Disciple de Blandine Verlet, Jean Rondeau, qui a commencé le clavecin à 6 ans et n’a abordé le piano qu’à 12 ans, se lance ouvertement dans la composition, ce qui lui permet désormais de jouer ses deux instruments en public. A Evian, il a proposé pour la première fois en une même journée les Variations Goldberg de J.S. Bach sous deux formes.
Rencontres Musicales d'Evian 2022, église Notre-Dame-de-l'Assomption. Jean Rondeau. Photo : (c) Bruno Serrou
D’abord l’originale en une église Notre-Dame de l’Assomption comble sur un clavecin allemand à deux claviers aux sonorités pleines et rondes, interprétées avec un sens dramatique portant au comble de la spiritualité, respectant l’œuvre jusqu’en ses moindres détails, allant jusqu’à jouer toutes les reprises indiquées sur la partition, investissant l’œuvre avec une profondeur saisissante au risque de friser l’ascèse, habitant jusqu’à de longs silences qu’il ménage avec un sens des contrastes et des dynamiques saisissants, les cent cinq minutes de l’exécution passant sans que l’auditeur s’en rende compte.
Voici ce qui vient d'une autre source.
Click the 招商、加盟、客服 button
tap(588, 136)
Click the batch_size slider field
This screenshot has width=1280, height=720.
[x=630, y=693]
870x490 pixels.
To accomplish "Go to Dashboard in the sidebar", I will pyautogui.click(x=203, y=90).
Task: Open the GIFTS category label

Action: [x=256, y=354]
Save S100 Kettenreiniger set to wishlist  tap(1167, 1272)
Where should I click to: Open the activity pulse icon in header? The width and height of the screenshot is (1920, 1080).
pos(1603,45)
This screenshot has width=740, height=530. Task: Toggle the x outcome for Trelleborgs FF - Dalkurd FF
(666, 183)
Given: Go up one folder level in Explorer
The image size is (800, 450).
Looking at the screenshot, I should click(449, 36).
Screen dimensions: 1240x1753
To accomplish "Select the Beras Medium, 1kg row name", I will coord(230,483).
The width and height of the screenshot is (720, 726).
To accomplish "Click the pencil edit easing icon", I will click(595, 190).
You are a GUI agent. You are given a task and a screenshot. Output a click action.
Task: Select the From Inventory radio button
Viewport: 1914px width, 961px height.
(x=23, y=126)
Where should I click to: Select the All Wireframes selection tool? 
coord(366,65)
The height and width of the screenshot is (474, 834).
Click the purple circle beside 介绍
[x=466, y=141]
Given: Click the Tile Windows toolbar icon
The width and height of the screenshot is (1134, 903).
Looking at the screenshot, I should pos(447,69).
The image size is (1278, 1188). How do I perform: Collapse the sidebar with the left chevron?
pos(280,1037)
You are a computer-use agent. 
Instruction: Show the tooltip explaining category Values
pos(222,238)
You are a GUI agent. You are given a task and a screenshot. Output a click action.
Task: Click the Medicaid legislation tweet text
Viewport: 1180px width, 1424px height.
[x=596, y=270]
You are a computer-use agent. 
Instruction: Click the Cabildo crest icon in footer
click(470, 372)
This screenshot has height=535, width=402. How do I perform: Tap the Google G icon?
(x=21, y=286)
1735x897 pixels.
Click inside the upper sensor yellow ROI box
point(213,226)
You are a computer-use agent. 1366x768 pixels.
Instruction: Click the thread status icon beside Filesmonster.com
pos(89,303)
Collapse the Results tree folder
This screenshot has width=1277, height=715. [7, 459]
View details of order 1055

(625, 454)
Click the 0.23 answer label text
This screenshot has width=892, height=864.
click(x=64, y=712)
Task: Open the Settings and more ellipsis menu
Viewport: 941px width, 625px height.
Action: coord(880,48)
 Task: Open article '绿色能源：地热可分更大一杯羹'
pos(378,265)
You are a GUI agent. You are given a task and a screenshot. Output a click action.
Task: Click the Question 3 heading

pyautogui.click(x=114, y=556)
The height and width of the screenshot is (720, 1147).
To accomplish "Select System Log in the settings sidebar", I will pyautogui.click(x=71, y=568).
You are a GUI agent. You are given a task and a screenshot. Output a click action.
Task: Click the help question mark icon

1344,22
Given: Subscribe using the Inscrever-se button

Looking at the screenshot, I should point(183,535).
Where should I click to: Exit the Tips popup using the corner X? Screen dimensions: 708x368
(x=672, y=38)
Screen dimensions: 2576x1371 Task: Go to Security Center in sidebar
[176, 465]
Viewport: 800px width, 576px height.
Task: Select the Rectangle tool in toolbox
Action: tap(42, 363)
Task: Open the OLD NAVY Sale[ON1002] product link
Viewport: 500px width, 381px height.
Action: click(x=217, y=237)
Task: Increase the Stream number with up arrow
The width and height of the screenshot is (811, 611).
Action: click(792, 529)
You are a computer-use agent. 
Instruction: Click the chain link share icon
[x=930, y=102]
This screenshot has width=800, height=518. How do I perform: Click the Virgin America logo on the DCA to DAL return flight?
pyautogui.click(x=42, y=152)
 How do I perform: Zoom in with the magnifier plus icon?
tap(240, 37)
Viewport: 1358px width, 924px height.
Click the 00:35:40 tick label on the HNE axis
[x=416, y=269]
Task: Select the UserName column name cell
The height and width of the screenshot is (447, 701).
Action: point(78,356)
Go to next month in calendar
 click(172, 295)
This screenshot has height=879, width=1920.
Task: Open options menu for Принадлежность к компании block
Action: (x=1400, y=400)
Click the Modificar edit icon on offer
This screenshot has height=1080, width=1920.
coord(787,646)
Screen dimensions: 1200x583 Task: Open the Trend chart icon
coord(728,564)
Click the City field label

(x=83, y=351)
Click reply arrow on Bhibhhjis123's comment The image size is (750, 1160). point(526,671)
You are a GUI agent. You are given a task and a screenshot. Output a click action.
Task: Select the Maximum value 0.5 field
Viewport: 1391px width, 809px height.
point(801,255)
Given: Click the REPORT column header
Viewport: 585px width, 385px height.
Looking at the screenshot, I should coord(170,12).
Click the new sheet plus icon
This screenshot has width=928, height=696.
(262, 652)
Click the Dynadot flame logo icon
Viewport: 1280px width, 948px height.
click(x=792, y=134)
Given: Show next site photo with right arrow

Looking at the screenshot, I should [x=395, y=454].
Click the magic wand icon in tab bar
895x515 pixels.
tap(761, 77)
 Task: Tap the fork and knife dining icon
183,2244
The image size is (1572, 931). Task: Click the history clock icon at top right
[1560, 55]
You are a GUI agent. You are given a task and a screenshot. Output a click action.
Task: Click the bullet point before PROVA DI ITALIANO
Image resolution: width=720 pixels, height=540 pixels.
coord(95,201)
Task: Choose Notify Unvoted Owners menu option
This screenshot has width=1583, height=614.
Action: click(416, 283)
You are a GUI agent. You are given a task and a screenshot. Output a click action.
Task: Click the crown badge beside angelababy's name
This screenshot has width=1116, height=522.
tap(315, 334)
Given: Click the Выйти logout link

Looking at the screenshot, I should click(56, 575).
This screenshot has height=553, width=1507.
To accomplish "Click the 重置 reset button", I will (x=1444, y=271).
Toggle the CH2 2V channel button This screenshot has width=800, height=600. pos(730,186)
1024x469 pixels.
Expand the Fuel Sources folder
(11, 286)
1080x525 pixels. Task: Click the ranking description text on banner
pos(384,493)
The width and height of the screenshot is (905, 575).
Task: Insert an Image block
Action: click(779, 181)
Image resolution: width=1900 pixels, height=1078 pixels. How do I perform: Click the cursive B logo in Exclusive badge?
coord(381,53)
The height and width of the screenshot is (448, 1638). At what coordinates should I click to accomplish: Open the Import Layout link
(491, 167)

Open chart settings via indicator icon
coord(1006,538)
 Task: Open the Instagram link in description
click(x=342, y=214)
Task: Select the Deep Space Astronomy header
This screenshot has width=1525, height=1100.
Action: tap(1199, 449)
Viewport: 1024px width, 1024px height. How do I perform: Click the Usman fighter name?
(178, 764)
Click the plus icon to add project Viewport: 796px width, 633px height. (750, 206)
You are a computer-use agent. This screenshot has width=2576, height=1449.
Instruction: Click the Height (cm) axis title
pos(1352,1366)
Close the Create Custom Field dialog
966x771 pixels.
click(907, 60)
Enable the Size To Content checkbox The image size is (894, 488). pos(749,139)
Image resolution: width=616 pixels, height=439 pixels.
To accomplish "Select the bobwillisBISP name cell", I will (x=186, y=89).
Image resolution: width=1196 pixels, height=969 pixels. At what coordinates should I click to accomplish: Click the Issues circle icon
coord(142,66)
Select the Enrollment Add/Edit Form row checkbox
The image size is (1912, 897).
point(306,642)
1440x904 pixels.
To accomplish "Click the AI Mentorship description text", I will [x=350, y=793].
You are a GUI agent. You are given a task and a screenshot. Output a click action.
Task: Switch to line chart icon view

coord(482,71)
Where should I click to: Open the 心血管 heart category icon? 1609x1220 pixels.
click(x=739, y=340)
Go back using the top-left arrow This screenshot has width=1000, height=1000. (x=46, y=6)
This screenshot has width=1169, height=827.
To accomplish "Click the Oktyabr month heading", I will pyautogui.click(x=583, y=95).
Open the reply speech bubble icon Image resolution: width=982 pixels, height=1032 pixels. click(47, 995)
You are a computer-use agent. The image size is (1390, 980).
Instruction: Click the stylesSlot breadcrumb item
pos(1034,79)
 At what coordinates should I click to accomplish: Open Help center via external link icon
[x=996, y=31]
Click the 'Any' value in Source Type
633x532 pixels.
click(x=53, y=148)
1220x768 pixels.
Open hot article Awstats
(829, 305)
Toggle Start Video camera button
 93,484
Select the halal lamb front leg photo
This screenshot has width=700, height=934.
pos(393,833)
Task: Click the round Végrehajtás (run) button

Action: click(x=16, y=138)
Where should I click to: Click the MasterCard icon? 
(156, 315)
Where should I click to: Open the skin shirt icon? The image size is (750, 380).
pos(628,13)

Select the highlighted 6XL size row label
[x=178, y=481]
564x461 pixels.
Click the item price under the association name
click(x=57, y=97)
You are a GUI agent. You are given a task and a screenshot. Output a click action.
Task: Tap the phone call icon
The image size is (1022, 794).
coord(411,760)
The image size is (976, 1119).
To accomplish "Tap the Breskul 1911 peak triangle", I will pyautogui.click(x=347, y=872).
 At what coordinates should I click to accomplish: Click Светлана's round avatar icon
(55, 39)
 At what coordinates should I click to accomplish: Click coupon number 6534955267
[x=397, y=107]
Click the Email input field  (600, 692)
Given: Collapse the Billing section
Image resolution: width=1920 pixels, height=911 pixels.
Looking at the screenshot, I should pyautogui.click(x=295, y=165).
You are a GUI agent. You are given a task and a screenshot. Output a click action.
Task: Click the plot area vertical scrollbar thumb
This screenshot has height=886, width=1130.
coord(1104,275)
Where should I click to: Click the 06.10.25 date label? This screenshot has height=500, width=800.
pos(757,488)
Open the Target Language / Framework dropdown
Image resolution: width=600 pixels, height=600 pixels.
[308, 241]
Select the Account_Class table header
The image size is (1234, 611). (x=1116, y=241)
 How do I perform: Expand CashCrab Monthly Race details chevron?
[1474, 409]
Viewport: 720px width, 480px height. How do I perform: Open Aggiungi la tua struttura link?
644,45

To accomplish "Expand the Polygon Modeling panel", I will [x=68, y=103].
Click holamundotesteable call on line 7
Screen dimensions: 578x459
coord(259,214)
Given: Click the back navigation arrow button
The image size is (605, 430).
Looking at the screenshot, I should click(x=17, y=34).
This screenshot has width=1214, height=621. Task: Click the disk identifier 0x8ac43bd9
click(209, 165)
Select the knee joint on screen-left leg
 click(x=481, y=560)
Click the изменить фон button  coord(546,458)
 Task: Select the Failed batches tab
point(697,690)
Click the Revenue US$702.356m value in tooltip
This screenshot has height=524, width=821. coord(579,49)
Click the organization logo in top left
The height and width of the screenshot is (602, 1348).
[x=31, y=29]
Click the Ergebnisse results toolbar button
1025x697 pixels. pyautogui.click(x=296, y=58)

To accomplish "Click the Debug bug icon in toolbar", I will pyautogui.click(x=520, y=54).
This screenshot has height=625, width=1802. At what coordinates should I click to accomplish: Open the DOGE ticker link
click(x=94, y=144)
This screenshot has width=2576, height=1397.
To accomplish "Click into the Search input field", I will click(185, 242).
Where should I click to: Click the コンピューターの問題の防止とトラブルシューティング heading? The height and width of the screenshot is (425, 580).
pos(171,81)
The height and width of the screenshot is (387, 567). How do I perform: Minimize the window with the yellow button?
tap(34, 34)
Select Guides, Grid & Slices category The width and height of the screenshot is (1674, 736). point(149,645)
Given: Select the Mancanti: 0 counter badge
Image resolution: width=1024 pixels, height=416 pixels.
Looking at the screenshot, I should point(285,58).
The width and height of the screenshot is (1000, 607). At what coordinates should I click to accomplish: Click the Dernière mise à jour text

Ensuite, en création dans La Grange au Lac, les Goldberg qu’il « revisite » avec le batteur Tancrède D. Kummer. « Plus que toute autre, la musique de Bach, dans laquelle il faut éviter de mettre trop d’ego au risque de la perturber alors qu’il estimait que sa musique ne lui appartenait pas, insiste Rondeau pour qui le respect des textes est la condition majeure de sa conception d’artiste, se prête parfaitement à une interprétation contemporaine, l’essence musicale étant si intense qu’il est impossible de la déformer et de la galvauder. » Intitulé Undr, cette adaptation des Goldberg adopte aria, qui l’ouvre et la ferme, durées et structure atomisée, conviant Messiaen, Rachmaninov, Cecil Taylor, l’informatique live, des sections répétitives, piano préparé, clusters… De nombreux solos de batterie façon Kenny Clarke, trop longs et envahissants, trop rarement fondus au son du piano, instrument que Rondeau joue à la perfection. Malgré des passages d’une réelle efficacité, on se demande à quoi bon un tel ouvrage tandis que le cycle de Bach est inépuisable.